Isolated Myocyte Studies
Adult mouse cardiomyocytes were freshly isolated and sarcomere length (Myocam, IonOptix, Milton, Mass) and whole-cell calcium transient (Indo-1am AM 1 mol/L [5 µmol/L]; Invitrogen–Molecular Probes, Carlsbad, Calif) measured at 27°C as described13 (online-only Data Supplement). After a 10-minute period for baseline stabilization, myocytes were exposed to 1 to 10 nmol/L ISO, then ISO+PDE-5 inhibitor (SIL 0.1 to 1 µmol/L, or EMD-360527/5 0.1 µmol/L buffered in 1% propanediol), ISO+ANP (10 µmol/L), or ISO+ANP+PDE-5 inhibitor. In other studies, myocytes were preincubated with the NOS inhibitor L-NAME (5 µmol/L over 30 minutes), and then subjected to similar ISO±(PDE-5 inhibitor±ANP) protocol.

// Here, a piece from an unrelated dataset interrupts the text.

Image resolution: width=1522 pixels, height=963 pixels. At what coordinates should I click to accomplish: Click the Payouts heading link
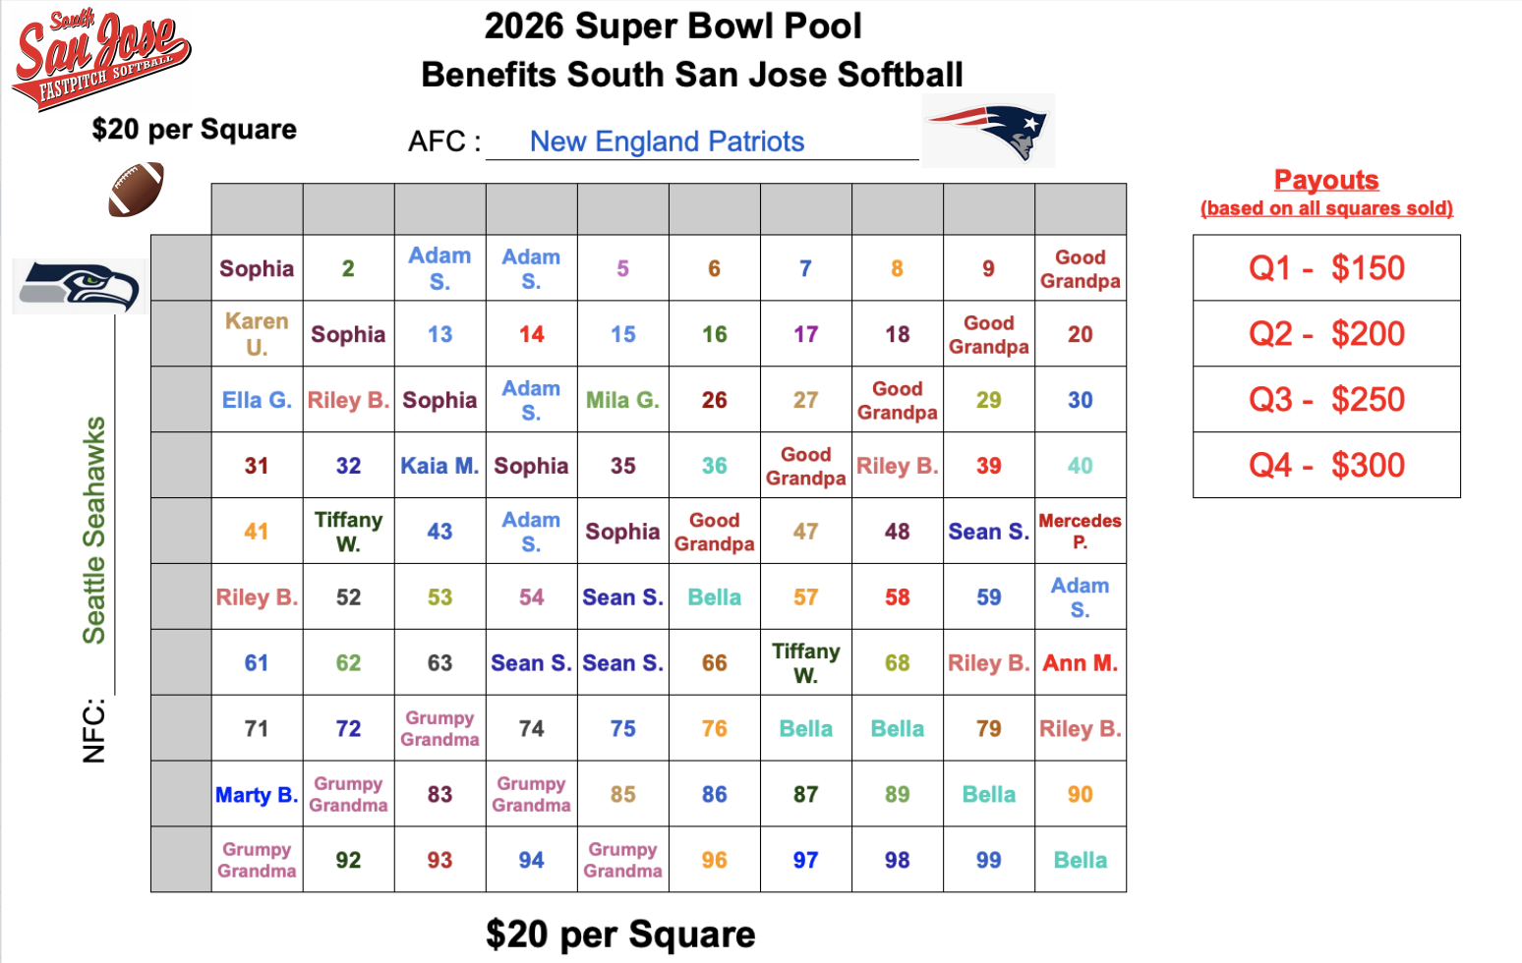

cGMP Measurement and PKG Activity
cGMP was determined by enzyme immunoassay (Amersham, Buckinghamshire, UK) according to manufacturer instructions. Hearts were washed in ice-cold PBS, homogenized in 6% trichloroacetic acid, centrifuged, and extracted with water-saturated ether. The aqueous layer was vacuum dried and then resuspended in sodium acetate buffer for cGMP assay.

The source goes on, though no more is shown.